[Dataset entries]
···

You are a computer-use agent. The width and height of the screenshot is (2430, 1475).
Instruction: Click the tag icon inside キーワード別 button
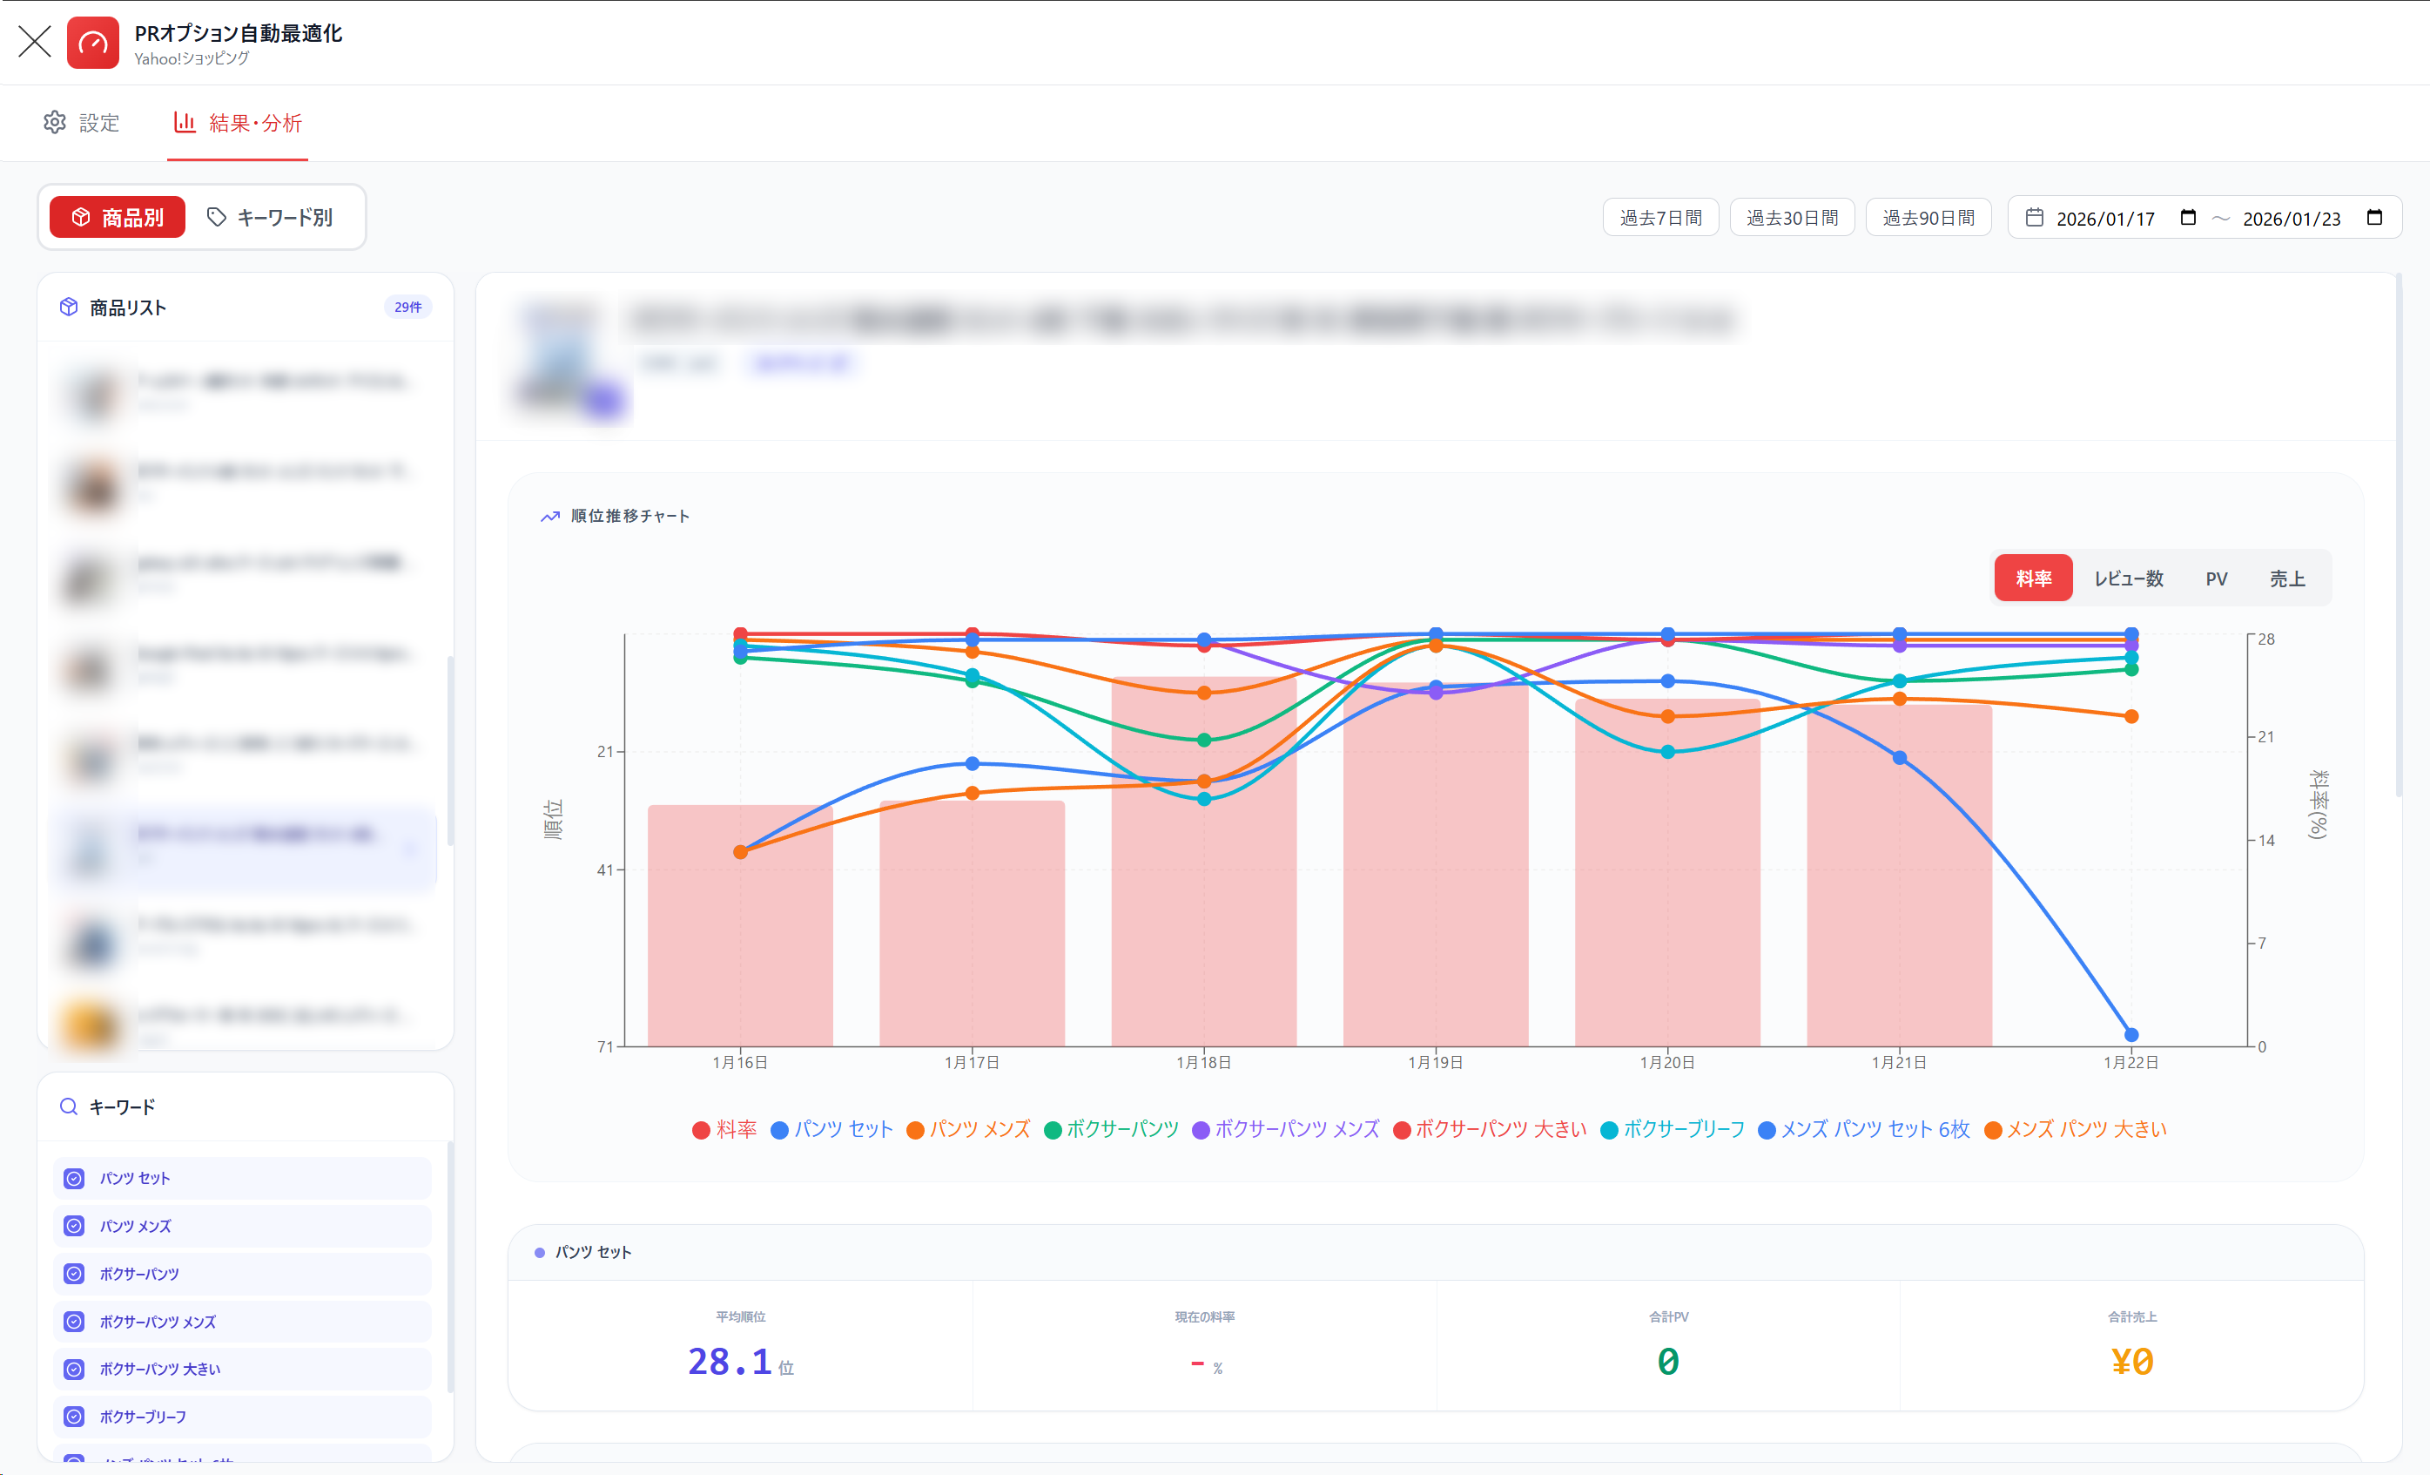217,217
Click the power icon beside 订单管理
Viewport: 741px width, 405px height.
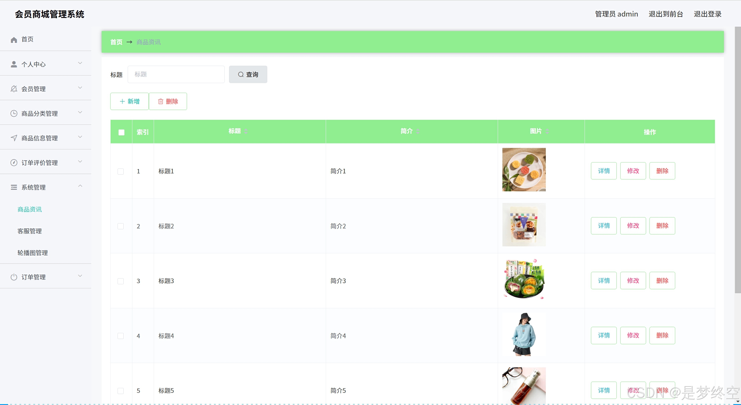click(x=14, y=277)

···

## TASK DIRECTIONS
Could you copy every record exactly, without the pictures?

## SOLUTION TO THE EXERCISE
You are a computer-use agent. The width and height of the screenshot is (2430, 1475).
Instruction: Click the tag icon inside キーワード別 button
217,217
Click the power icon beside 订单管理
Viewport: 741px width, 405px height.
click(x=14, y=277)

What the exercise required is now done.